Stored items
+++++

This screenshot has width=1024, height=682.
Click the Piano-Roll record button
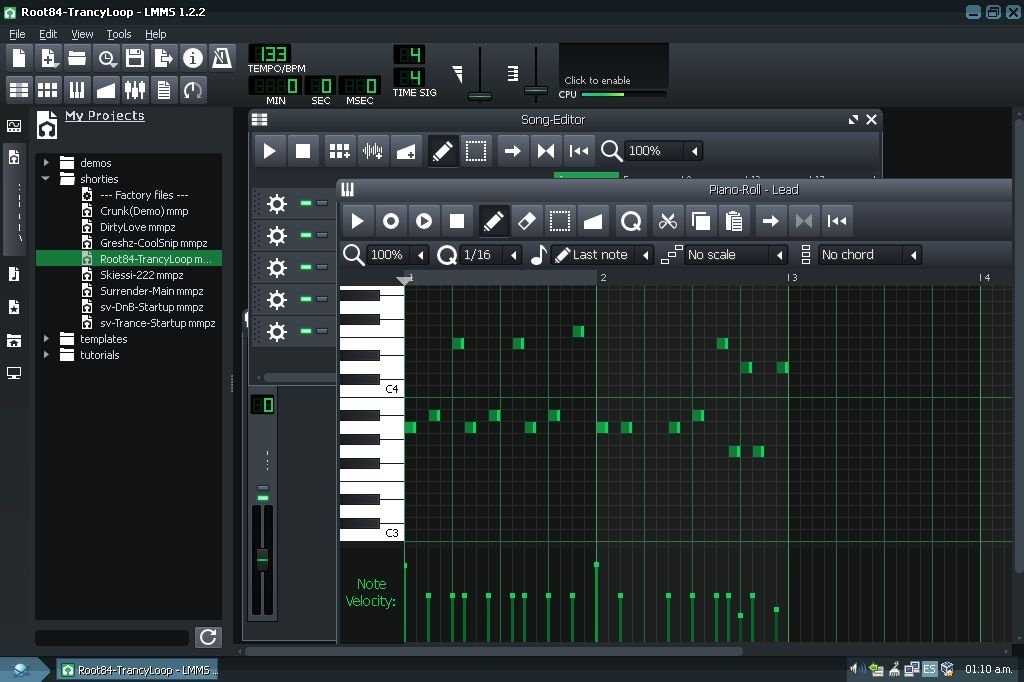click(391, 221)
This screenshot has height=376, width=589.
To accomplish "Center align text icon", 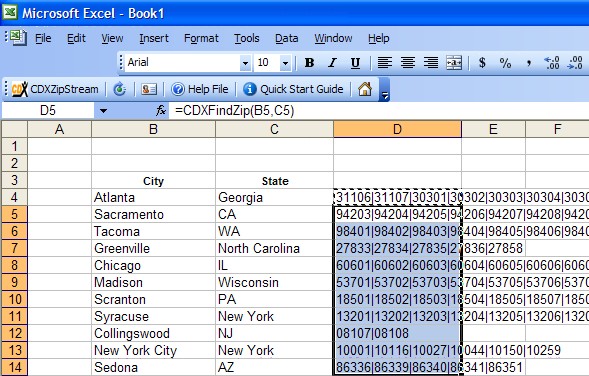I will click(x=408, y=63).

+++++

Assignment | Using the records above, copy every line that has the word "width" in it.

Answer space |
This screenshot has width=1024, height=682.
This screenshot has height=376, width=589.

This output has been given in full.